Accordingly, for the lead program, if the same compound did not all normalize the different activating mutations, different drugs would be required for patients with different mutations, and that would be an extremely difficult proposition.
“That would rule it out for us,” said Goldstein. “We don’t test a few mutations and hope for the best. We test every single mutation to know whether we can treat the entire set of patients. We do everything that can be done preclinically to know whether or not [a treatment] will work, and then have the first clinical effort be in a completely homogeneous patient population. For every single patient in the first trial, we’ll have an activated channel that needs to be normalized in its activity. That maximizes the chances that it will work in the first effort for the company.”
More than that, this approach also creates a completely homogeneous patient population for biomarker discovery that might connect the target to other indications, which Goldstein said is a critical part of the story. Goldstein wants Actio to be part of the history of drug development by trying to identify rare, relatively homogeneous patient populations first and then expanding out from there.
Back to biology
Goldstein doesn’t mind opting out of the herd moving toward the use of human preclinical models, such as iPSC models and organoids.
“I think they’re extremely challenging to work with,” said Goldstein. They’re very noisy systems, and I don’t think things like organoids add a great deal to the picture right now.”
Golstein’s view is that they first need to show a consistent effect of the pathogenic mutations at the molecular level across the different pathogenic mutations—not one or two of them but consistent across the entire set. Then, they must have multiple valid mouse models covering these pathogenic mutations, which they are doing in partnership with the Jackson Laboratory.
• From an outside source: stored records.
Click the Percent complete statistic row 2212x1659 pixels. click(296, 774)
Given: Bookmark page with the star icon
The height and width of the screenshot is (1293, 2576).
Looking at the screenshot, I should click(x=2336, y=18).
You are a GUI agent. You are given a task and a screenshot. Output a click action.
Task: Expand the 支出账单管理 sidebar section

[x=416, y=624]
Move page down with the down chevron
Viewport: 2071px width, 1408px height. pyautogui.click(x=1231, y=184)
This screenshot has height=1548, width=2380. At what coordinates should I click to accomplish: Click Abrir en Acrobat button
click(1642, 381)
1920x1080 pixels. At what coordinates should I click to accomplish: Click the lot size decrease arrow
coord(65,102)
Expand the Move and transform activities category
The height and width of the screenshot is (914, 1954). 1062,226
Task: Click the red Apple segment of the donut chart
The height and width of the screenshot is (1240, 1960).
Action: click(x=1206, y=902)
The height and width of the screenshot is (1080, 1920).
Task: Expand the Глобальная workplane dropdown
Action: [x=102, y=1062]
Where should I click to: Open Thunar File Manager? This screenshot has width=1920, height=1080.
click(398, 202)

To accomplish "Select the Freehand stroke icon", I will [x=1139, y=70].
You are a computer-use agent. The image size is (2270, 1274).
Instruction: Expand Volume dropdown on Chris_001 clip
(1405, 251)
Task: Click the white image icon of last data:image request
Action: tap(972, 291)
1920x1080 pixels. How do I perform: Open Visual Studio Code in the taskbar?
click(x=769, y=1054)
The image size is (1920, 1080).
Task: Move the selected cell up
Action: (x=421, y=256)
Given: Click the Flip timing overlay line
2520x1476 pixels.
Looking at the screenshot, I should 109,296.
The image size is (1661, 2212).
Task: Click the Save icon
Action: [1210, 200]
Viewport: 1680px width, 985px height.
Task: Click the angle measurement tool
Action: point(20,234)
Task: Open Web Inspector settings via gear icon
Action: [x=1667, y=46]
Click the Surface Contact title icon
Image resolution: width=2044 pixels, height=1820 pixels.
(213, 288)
“The best position you can be in is when you’re lined up from top to bottom,” said Goldstein. “The underlying cause of the disease is the same—not similar, but precisely the same. Our models start with an actual mutation that causes disease, and we have to know that the mutation does something similar so the channel gets activated similarly in the mouse. In addition to that, we require that the mouse look like a human presentation. There’s no way to do better than that.”
With the peripheral neuropathy presentation for the lead program, the mice are very severely affected, and the introduction of an inhibitor results in a complete reversal of the severe symptoms over 12 hours.
The final piece of the puzzle for Actio is that to make this inhibitor applicable to other indications, they must first understand the underlying biology. In the case of their lead program, an overactive channel is what drives peripheral neuropathy, which compromises the blood-brain barrier between the vascular system and the central nervous system. And, indeed, according to Goldstein, when they use the inhibitor, the blood-brain barrier gets shored up, and the mouse recovers.
All in all, Goldstein does not seem to be a person who suffers from Shiny Object Syndrome. He doesn’t fear missing out on the latest and most complex trend and, instead, believes that Actio’s deep understanding of biology is what will help them take on the development of drugs that people haven’t touched with a ten-foot pole because they don’t know how to make a profit. Each of Actio’s drug programs has the potential to be an initial drop that can send ripples throughout not only the rare disease world but also that of the most common. It won’t be until Actio’s work in 2024 to begin to evaluate whether to believe in this process as much as Goldstein and the investors do in Actio.